UCF Faculty Resources

Dialogue Exercise

(Contributed by Suzy Spraker)

Objective: The objective of this assignment is two-fold. First, this project is designed to get you paying attention to the world around you, the world you live in and use it for your fiction. The second objective is to practice creating and sustaining dialogue in a scene.

People in real life usually don't have the courage to say aloud things that have to be said in dialogue to keep a story moving. In real life people learn conventions of polite behavior, we talk out of a need to fill up silence and make conversation. But dialogue in fiction is not the place for chit-chat; dialogue can't be just talk. Dialogue must do more than one thing at a time or it is too inert for the purpose of fiction.

Guidelines for Dialogue:

  1. Make it feel natural--Pick the right characters to converse with each other and make sure they are talking to each other and not the reader. There should be electricity between the characters involved in the dialogue.
  2. Make it feel real--The talk should feel spontaneous, yet move the plot along and deepen the conflict. Characterize speakers-give them something to do. We usually don't just talk, but are active.
  3. Make it brief--If the dialogue runs longer than 3 lines, make sure you've got a good reason (such as an argument or tirade) or you're in danger of giving a monologue.
  4. Make sure it creates tension or the dialogue (and story) will stall.
  5. Make it direct or indirect--depending on the meaning
    • Indirect dialogue--when the narrator tells us what the character said instead of letting the characters talk. "They talked all night in romantic whispers about their love for one another and their plans for the future."
    • Direct dialogue--when characters talk themselves. "I can't live without you," John said.
  6. Make sure tags are doing their job-to convey who's speaking. "He said/ she said" are the best tags to use because tags are supposed to be invisible for the reader (even though the writer may feel it redundant). If you want to convey how something is said or convey tension surrounding the conversation, then give the characters some movements, actions gestures, expression.

What Dialogue Does:

  1. Dialogue illustrates character by what is said and the way it's said.
  2. Dialogue provides necessary background information about events preceding the story. (But be careful. Necessary background information is usually best given in narrative. Watch out for "soap opera" dialogue.)
  3. Dialogue should move the plot forward by introducing and maintaining conflict and tension in each exchange.
But dialogue is more than just what is said or not said; it is the combination of dialogue and action often gives resonance and tension to the scene. Dialogue is active; people often move, gesture, act when speaking. When writing dialogue it is just as important to detail what the character is doing as what the character is saying.
ASSIGNMENT - PART I:
 

Procedure:

1. Listen in on a conversation between two or more people. Pay attention to what is said. Write down specific lines that peak your interesting or phrases that are repetitive. You probably won't have the time to record word for word the exact conversation, so get the gist of it first then focus on specific.

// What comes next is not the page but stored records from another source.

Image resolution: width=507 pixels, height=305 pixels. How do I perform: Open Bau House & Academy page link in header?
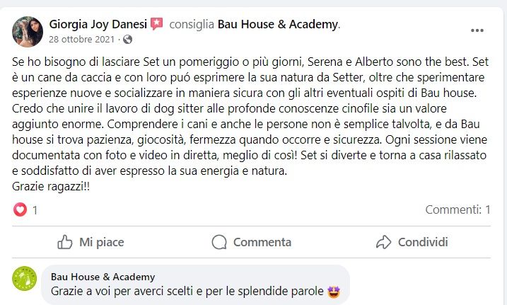(x=278, y=25)
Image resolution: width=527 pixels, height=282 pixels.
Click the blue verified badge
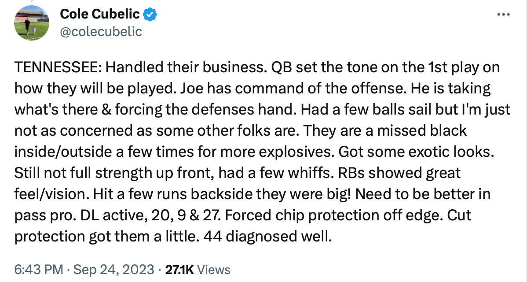coord(151,15)
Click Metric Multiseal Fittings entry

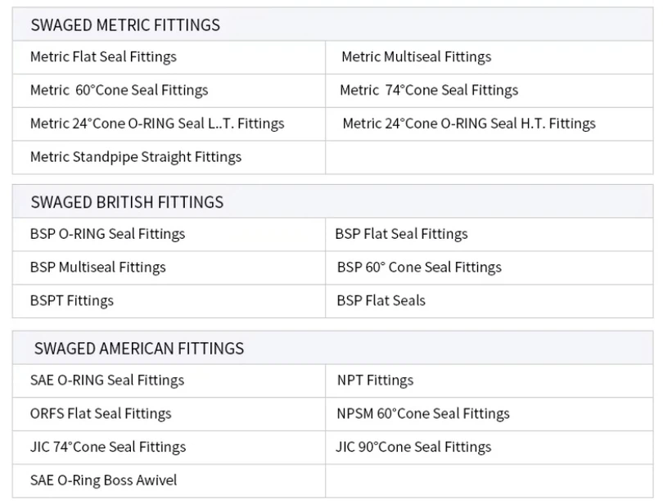tap(416, 57)
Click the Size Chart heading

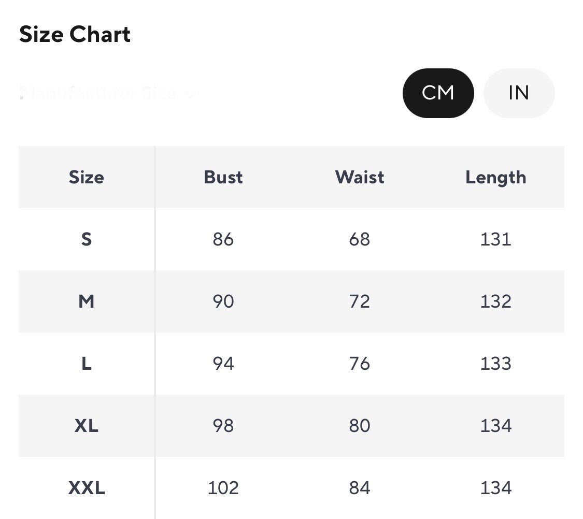[75, 35]
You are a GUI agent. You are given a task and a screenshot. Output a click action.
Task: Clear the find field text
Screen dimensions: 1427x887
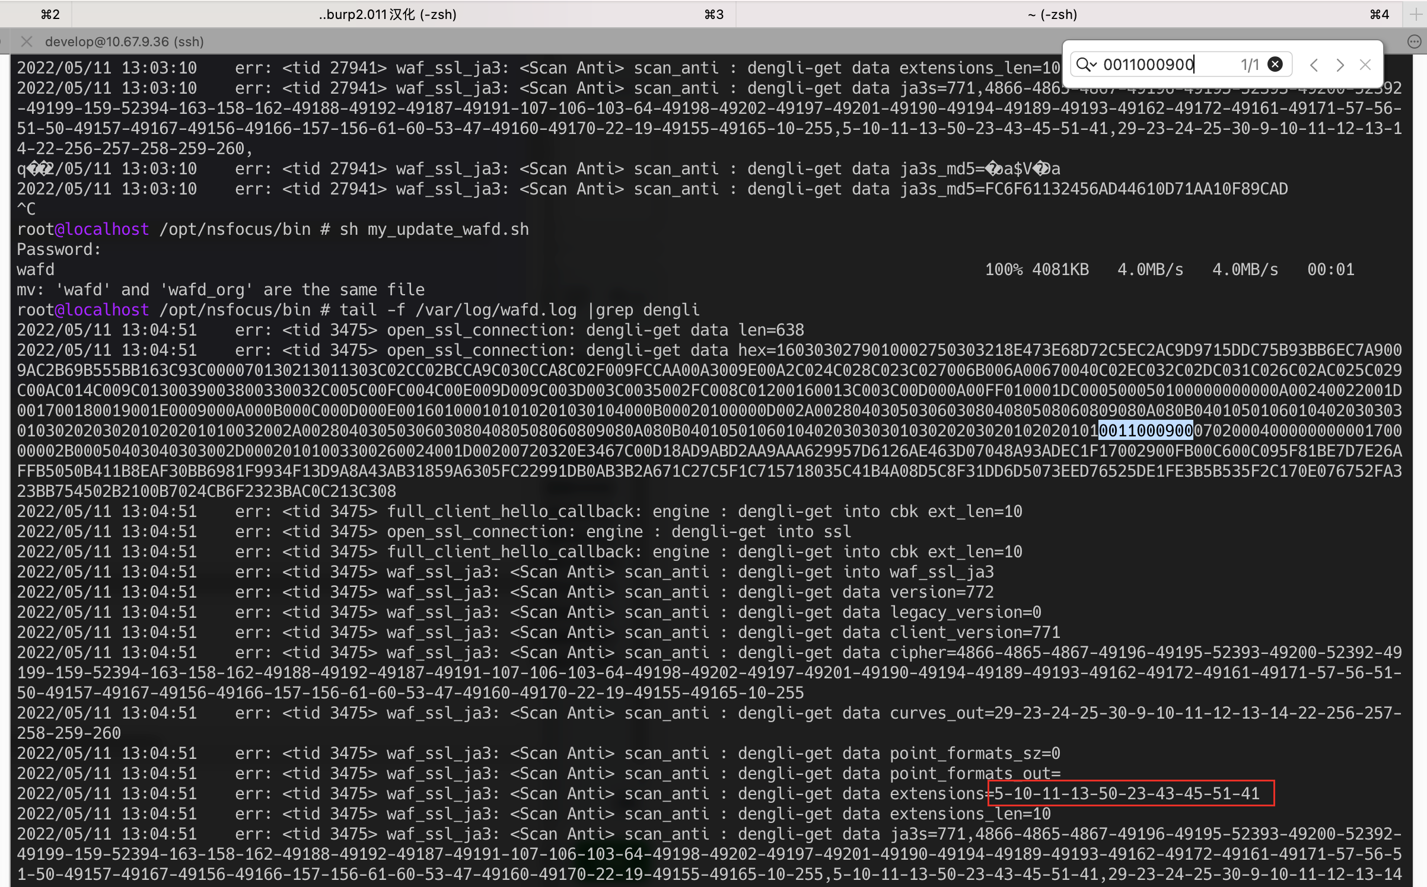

2. Move from focusing on the dialogue itself to focus on what people do when they talk. (This may mean getting yourself, ever so subtlety into a position where you can see the speakers.) Note how people move when they talk, what kind of gestures they make with their body, what kind of expressions they have. Note how close they people are from each other. How does distance change as the dialogue moves? How does the speaker's action fit or contradict what is being said? Write as many details as you can.

3. Be subtle. Don't get caught. Most people are not pleased when they realize you're listening to their conversation without being invited.

4. Don't attempt to interrupt the conversation. This assignment is about listening, not interacting.

 
ASSIGNMENT - PART II:
From your list of details from the eavesdropping notes, extract the ones you find most intriguing, specific, genuine, etc. and write a scene. You are now moving from the world of reality to the world of fiction, so your notes might play a small or large part of the story. They might be the focus of the story or just details within the story. Your attention should be focused on the needs of a scene (tension, pacing, structure) now, not retelling the events you observed. It no longer matters if what you write is "how it was." Don't let reality get in the way of fictional truth.